Last week's change of leadership at Thales Alenia Space was an opportunity for the Franco-Italian joint venture to reassert that its growth strategy remains based on winning European government contracts, supported by possible acquisitions in the UK and Germany. A widely reported expansion of operations to low-cost countries looks unlikely.

Speaking to Flight International at the company's Cannes facility, senior executives painted a rosy picture of a 67/33% joint venture between France's Thales Group and Finmeccanica of Italy that had averaged 10% revenue growth in recent years and plans to maintain that in the mid-term by targeting the European Union and European Space Agency navigation and Earth observation programmes.

Contracts Focus

Targeting those contracts is now the focus of Thales Group's former senior vice-president for operations, Reynald Seznec, who replaced Pascale Sourisse as head of the space business on 1 May when Sourisse moved to the group's largest division, land and joint systems.

Seznec joins the Thales space division after winning €500 million ($778 million) worth of contracts for ESA's Sentinel-1 and Sentinel-3 spacecraft for the Global Monitoring for Environment and Security (GMES) programme. This is a key part of the company's growth, and Thales Alenia Space's business development and institutional customers senior vice-president, Joel Chenet, is confident more GMES work will be won. "We have won two of the three contracts for Sentinels," he says. "The [institutional market] contracts often last over seven to eight years, commercial only two. And institutional programmes are good for new technology."

Although GMES is described as a three-satellite constellation, with specialist instruments called Sentinel four and Sentinel five on other spacecraft, ESA expects to need 12 Sentinels. It wants an in-orbit Sentinel spare and a ground-based spare that could need replacing if a vehicle fails in space.

The Galileo satellite navigation system is just as spacecraft-rich, representing an initial constellation of 30, including its first four, in-orbit, validation satellites. Development work has already been divided between Thales and EADS Astrium. Of the remaining 26 production spacecraft, Chenet is equally bullish, but the procurement equation the European Commission has settled on, after two years of delays for the project, is much more complex.

A competitive bidding process, Galileo has six contractual segments, but no one company can be a prime contractor on more than two or have over 40% of the subcontracting work for the rest.

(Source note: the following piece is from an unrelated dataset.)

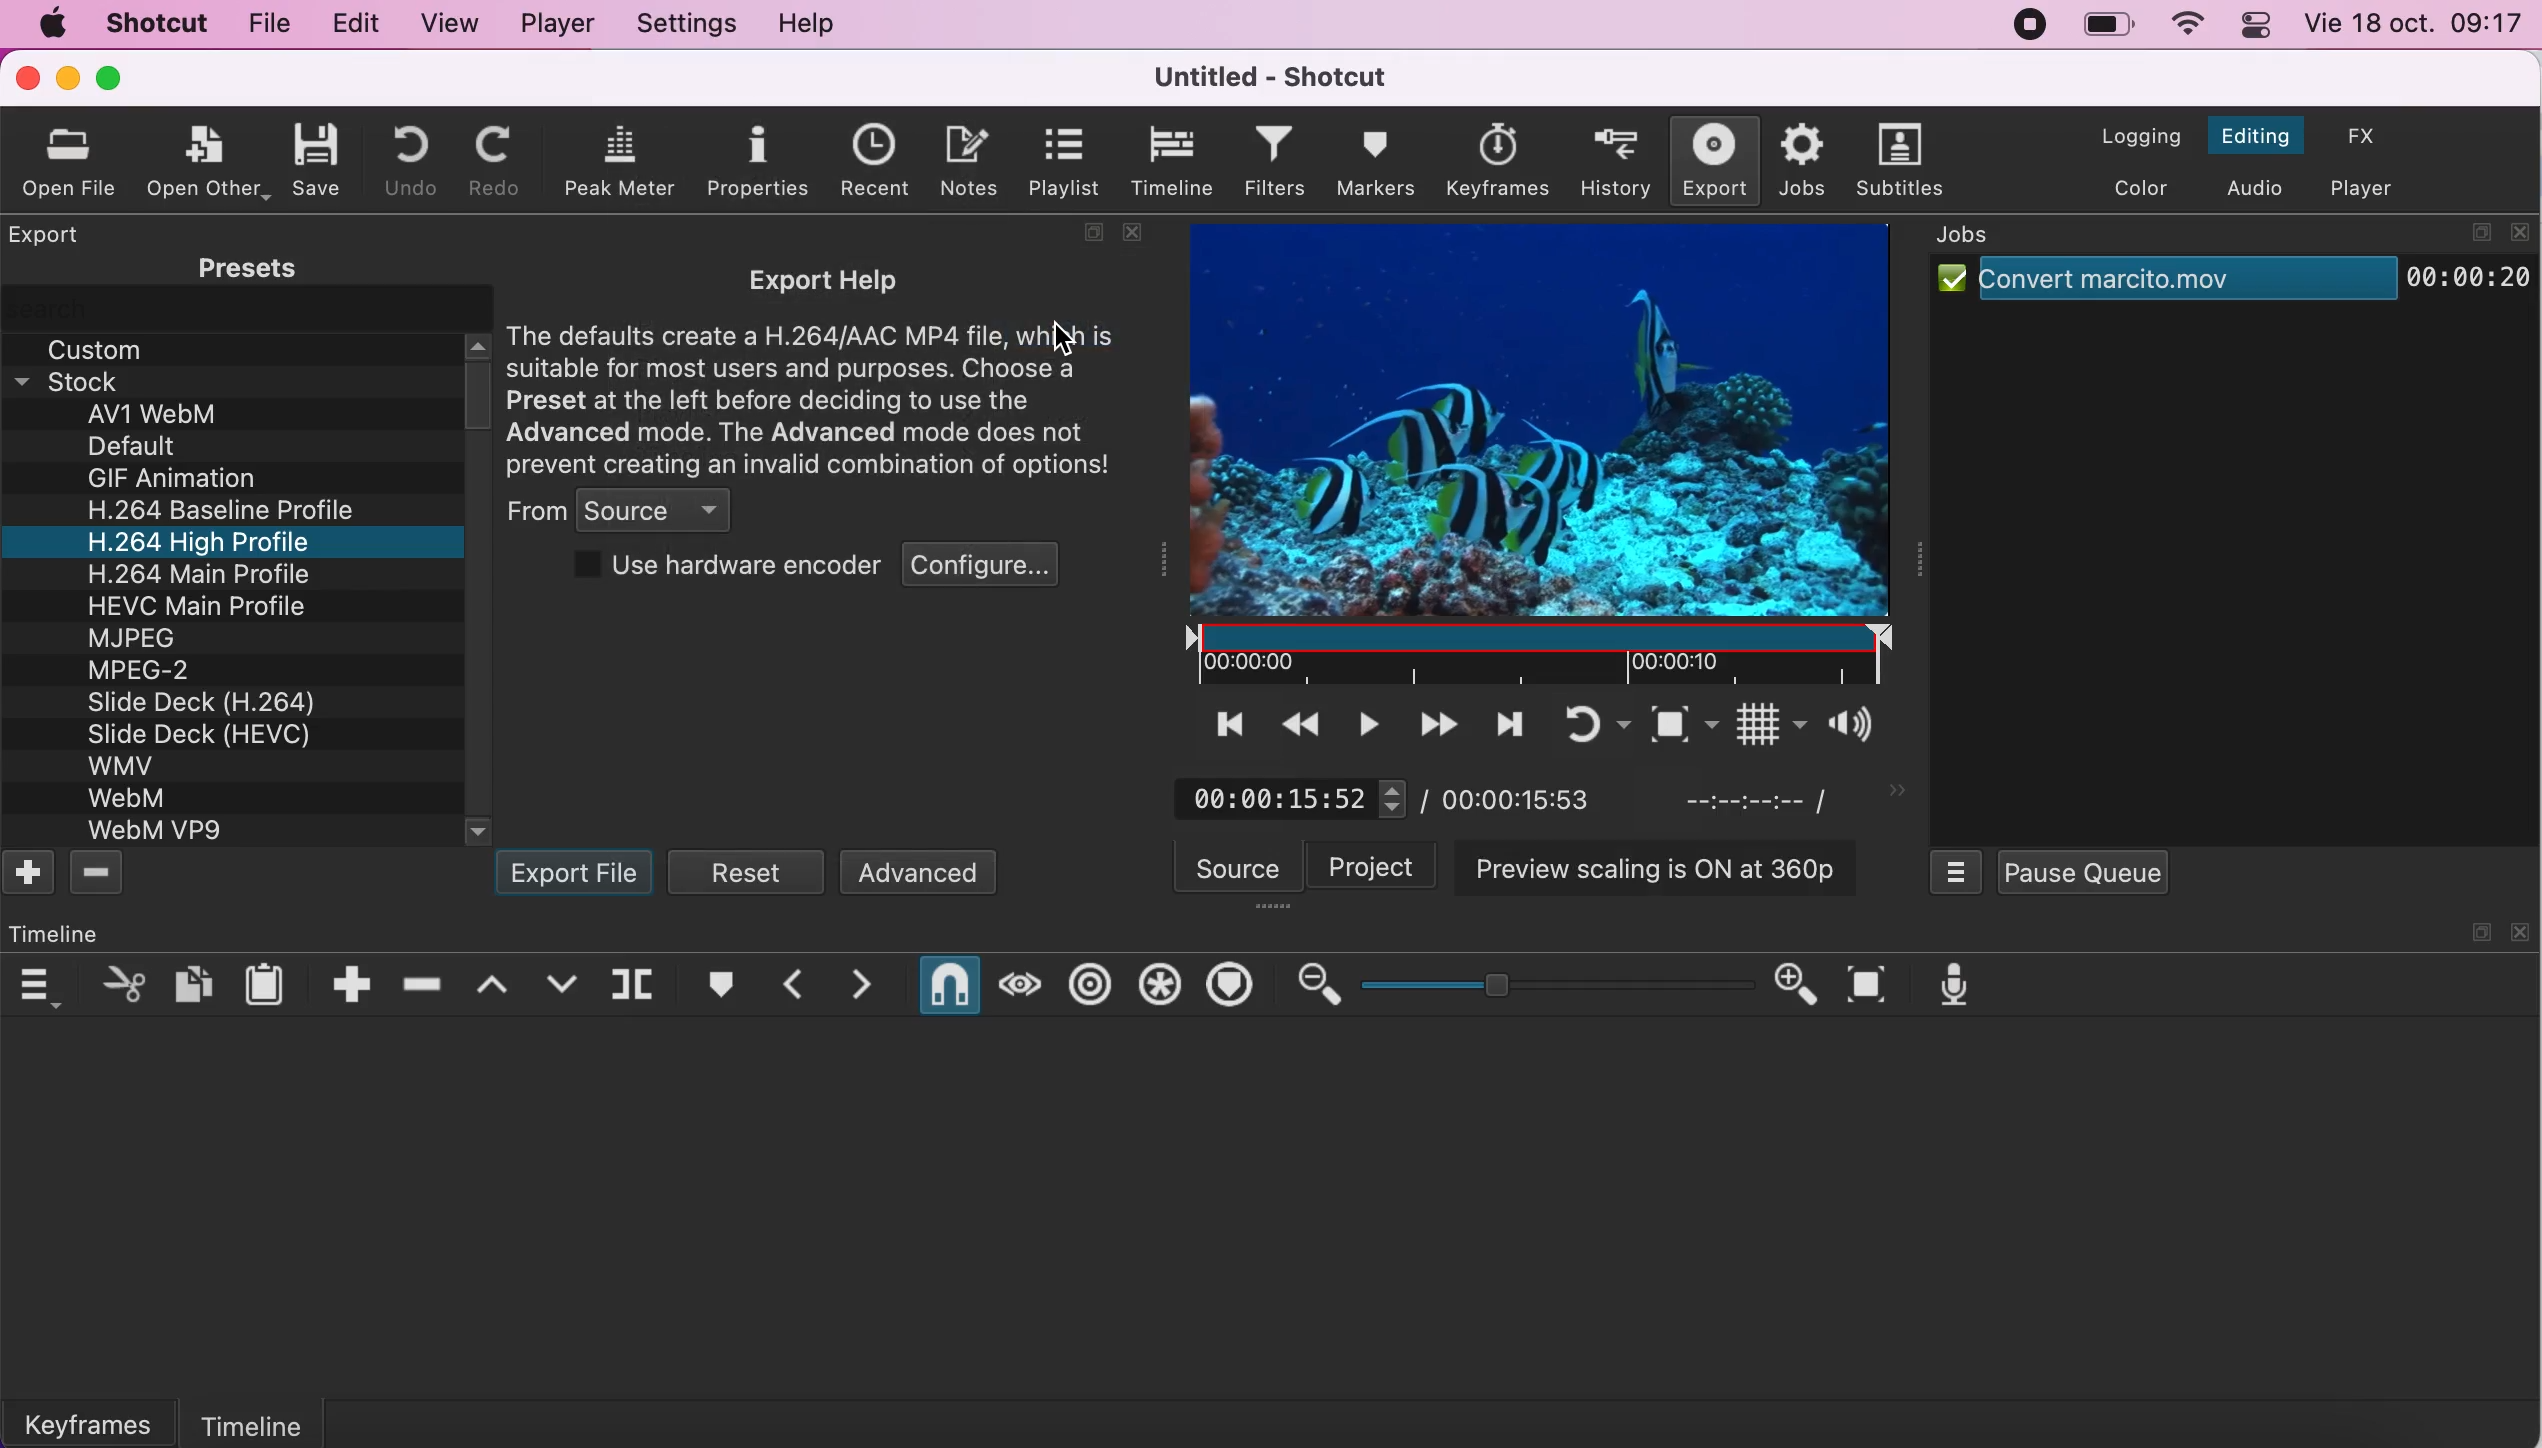 Image resolution: width=2542 pixels, height=1448 pixels. Describe the element at coordinates (203, 702) in the screenshot. I see `Slide Deck (H.264)` at that location.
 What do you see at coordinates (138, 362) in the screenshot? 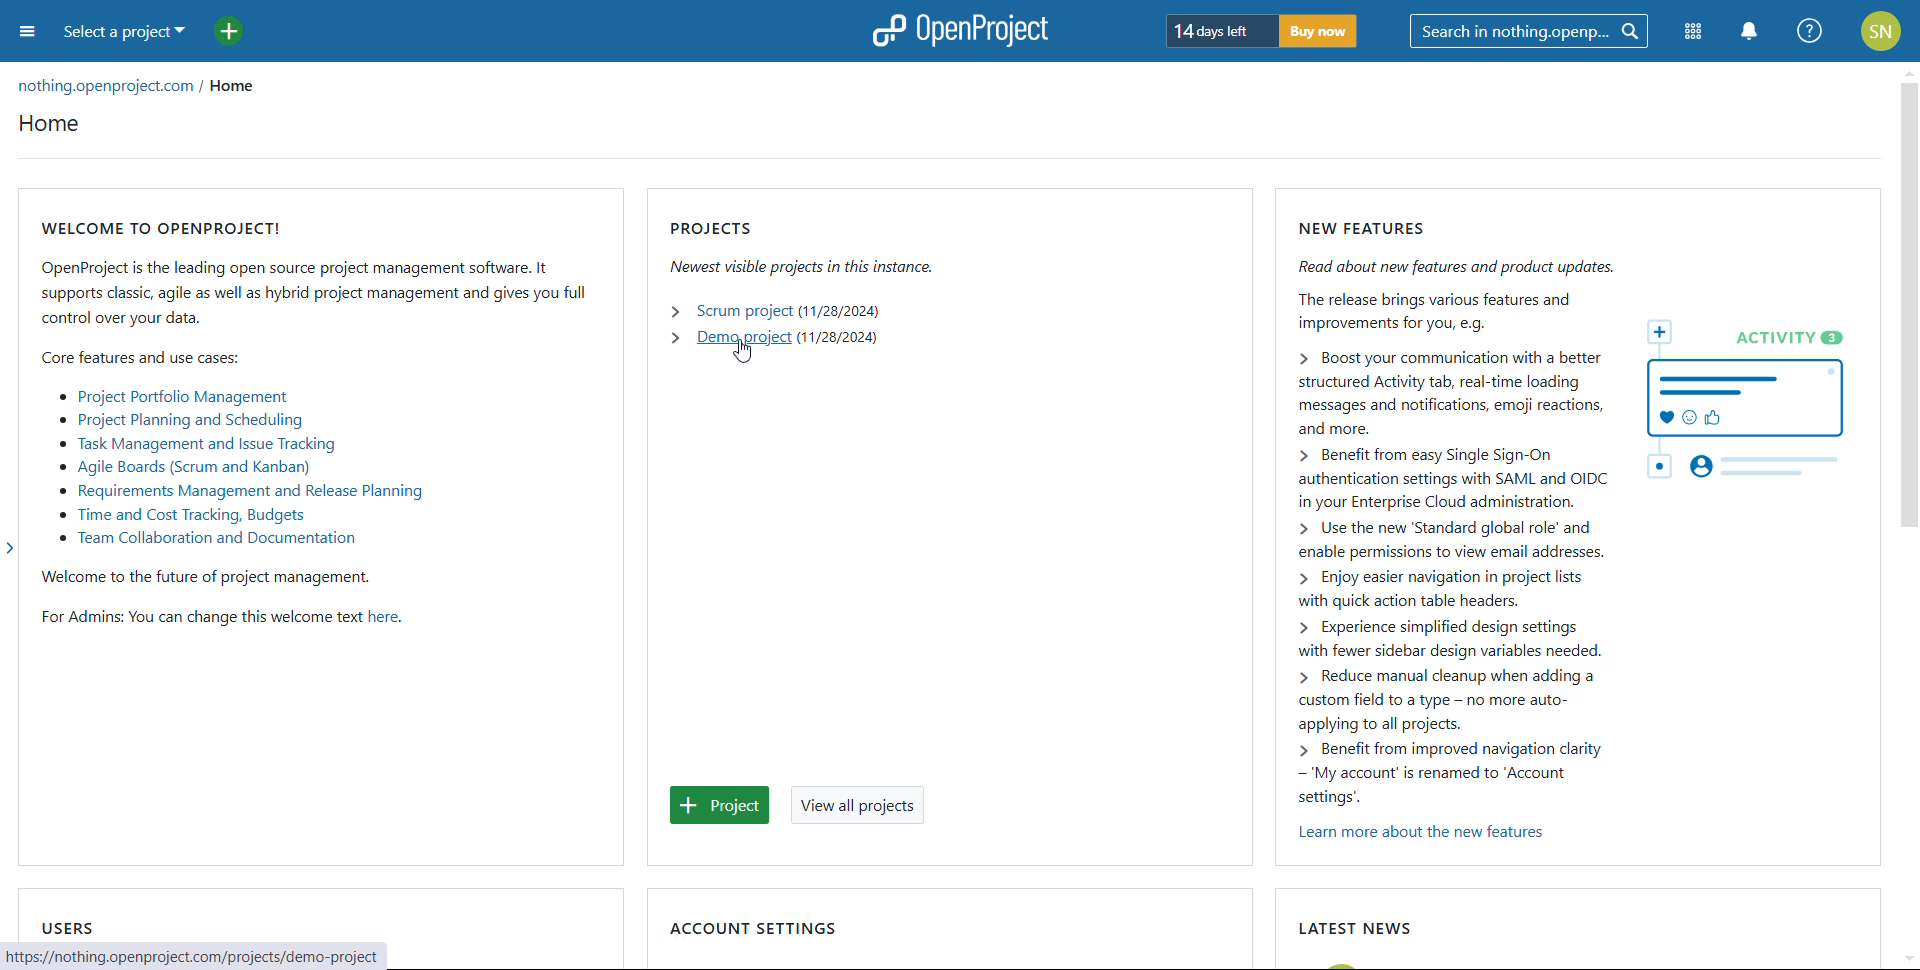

Despite the agreed competitive bidding, industry expects ESA's geographical return principle to play a role as the agency manages the production contracts. Thales Alenia Space wants to expand its geographical footprint to help secure a larger share of future institutional projects, but it has already missed one opportunity with its failed bid to acquire Surrey, UK-based Surrey Satellite Technology, which built the Galileo test satellites. On future acquisitions, such as a possible bid for Germany's OHB System, Chenet will only say: "Anything is possible." Thales Alenia Space may simply set up new operations in these other ESA member states if acquisitions are unlikely.

Although Sourisse was quoted setting out a low-cost acquisition plan at the Satellite 2008 event in Washington DC in February, her now-former management team is less enthusiastic. Asked whether Thales Alenia Space would use components from Russia, the dollar zone or elsewhere to make its European institutional bids more competitive, Chenet says geographical return precludes that.

Despite the strong euro and longer-term relative-cost competitive problems with Russia, China and other emerging spaceflight economies, Chenet and his colleagues are not in a rush to buy from the east. "We could buy products from low-cost countries if they can meet our standards," says Chenet, indicating a very long-term plan for any outsourcing for cost reductions.

The agreements with Russia's NPO-PM for its Express spacecraft, the Koresat satellite sold to Korea and the other Asian sales using an ITAR free bus, launched on the much cheaper Chinese rockets, are in fact inroads into the domestic Russian and far-eastern markets and not a solution to Europe's cost problems.

Instead, the message to Seznec from his vice-presidents is that Thales Alenia's real competitive advantage remains the new-technology European institutional projects it can help to develop.